- **Task brief**: Each record below has to be printed verbatim.
Start of Exercise data
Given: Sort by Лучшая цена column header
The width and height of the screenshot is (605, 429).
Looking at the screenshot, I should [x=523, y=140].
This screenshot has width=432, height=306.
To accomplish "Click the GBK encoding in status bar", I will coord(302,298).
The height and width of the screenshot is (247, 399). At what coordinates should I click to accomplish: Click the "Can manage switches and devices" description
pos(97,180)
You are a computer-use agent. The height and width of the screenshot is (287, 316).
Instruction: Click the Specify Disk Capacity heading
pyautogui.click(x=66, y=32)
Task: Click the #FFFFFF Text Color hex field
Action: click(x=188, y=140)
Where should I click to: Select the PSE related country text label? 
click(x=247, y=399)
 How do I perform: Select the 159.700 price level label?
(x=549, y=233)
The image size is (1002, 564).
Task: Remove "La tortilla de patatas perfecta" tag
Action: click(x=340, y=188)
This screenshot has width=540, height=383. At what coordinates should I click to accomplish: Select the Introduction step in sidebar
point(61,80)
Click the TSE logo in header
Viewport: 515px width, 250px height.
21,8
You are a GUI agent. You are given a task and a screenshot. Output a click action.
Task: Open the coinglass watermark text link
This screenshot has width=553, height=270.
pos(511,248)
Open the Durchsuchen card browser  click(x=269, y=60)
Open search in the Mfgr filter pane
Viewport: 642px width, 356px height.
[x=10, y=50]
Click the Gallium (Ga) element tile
End of Exercise data
- **Completed exercise**:
Given: Sort by Лучшая цена column header
The width and height of the screenshot is (605, 429).
Looking at the screenshot, I should [x=523, y=140].
This screenshot has width=432, height=306.
To accomplish "Click the GBK encoding in status bar", I will coord(302,298).
The height and width of the screenshot is (247, 399). At what coordinates should I click to accomplish: Click the "Can manage switches and devices" description
pos(97,180)
You are a computer-use agent. The height and width of the screenshot is (287, 316).
Instruction: Click the Specify Disk Capacity heading
pyautogui.click(x=66, y=32)
Task: Click the #FFFFFF Text Color hex field
Action: click(x=188, y=140)
Where should I click to: Select the PSE related country text label? 
click(x=247, y=399)
 How do I perform: Select the 159.700 price level label?
(x=549, y=233)
The image size is (1002, 564).
Task: Remove "La tortilla de patatas perfecta" tag
Action: click(x=340, y=188)
This screenshot has width=540, height=383. At what coordinates should I click to accomplish: Select the Introduction step in sidebar
point(61,80)
Click the TSE logo in header
Viewport: 515px width, 250px height.
21,8
You are a GUI agent. You are given a task and a screenshot. Output a click action.
Task: Open the coinglass watermark text link
This screenshot has width=553, height=270.
pos(511,248)
Open the Durchsuchen card browser  click(x=269, y=60)
Open search in the Mfgr filter pane
Viewport: 642px width, 356px height.
[x=10, y=50]
Click the Gallium (Ga) element tile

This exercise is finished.